Quisitive will fund investments in blockchain product innovation to create industry Blockchain-as-a-Service solutions. These solutions will leverage cloud and distributed ledger technology to build trust, simplicity, operational efficiency and enhanced customer experience. Quisitive, in partnership with Microsoft, will be working with clients and developers across multiple industries to explore how blockchain can transform how business is done in areas as diverse as banking and financial services, supply chain, healthcare, travel and transportation, and energy and utilities. Quisitive's Ledgerpay initiative will leverage Quisitive, LLC's unique experience in payment system technology and its strong relationships in the US banking and merchant communities.

For further information regarding the Transaction, please contact:

Mike Reinhart, Chief Executive Officer, Quisitive.
Telephone: (972) 536-1025
Email: [email protected]

Investors are cautioned that, except as disclosed in the management information circular or filing statement to be prepared in connection with the Transaction, any information released or received with respect to the Transaction may not be accurate or complete and should not be relied upon.

The TSXV has in no way passed upon the merits of the Transaction and has neither approved nor disapproved the contents of this press release.

NEITHER THE TSXV NOR ITS REGULATION SERVICES PROVIDER (AS THAT TERM IS DEFINED IN THE POLICIES OF THE TSXV) ACCEPTS RESPONSIBILITY FOR THE ADEQUACY OR ACCURACY OF THIS RELEASE.

CAUTIONARY NOTE REGARDING FORWARD-LOOKING INFORMATION:

This news release contains "forward-looking information" and "forward-looking statements" (collectively, "forward-looking statements") within the meaning of the applicable Canadian securities legislation.
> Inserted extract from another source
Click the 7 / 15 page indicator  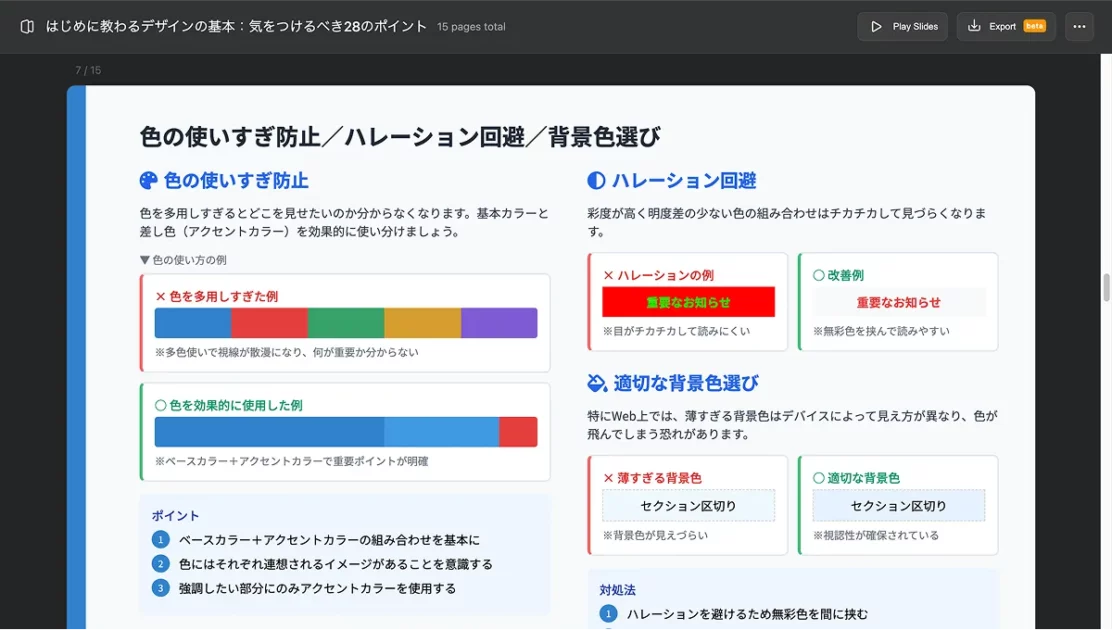click(x=88, y=70)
All statements, other than statements of historical fact, are forward-looking statements and are based on expectations, estimates and projections as at the date of this news release. Any statement that involves discussions with respect to predictions, expectations, beliefs, plans, projections, objectives, assumptions, future events or performance (often but not always using phrases such as "expects", or "does not expect", "is expected", "anticipates" or "does not anticipate", "plans", "budget", "scheduled", "forecasts", "estimates", "believes" or "intends" or variations of such words and phrases or stating that certain actions, events or results "may" or "could", "would", "might" or "will" be taken to occur or be achieved) are not statements of historical fact and may be forward-looking statements. In this news release, forward-looking statements relate, among other things, to the receipt of final regulatory approvals and the business and operations of Fusion and Quisitive after the Transaction. Forward-looking statements are necessarily based upon a number of estimates and assumptions that, while considered reasonable, are subject to known and unknown risks, uncertainties, and other factors which may cause the actual results and future events to differ materially from those expressed or implied by such forward-looking statements. Such factors include, but are not limited to: general business, economic, competitive, political and social uncertainties; and the delay or failure to receive regulatory approvals. There can be no assurance that such statements will prove to be accurate, as actual results and future events could differ materially from those anticipated in such statements. Accordingly, readers should not place undue reliance on the forward-looking statements and information contained in this news release. Except as required by law, Quisitive and Fusion assume no obligation to update the forward-looking statements of beliefs, opinions, projections, or other factors, should they change, except as required by law.

Not for distribution to United States newswire services or for release publication, distribution or dissemination directly, or indirectly, in whole or in part, in or into the United States.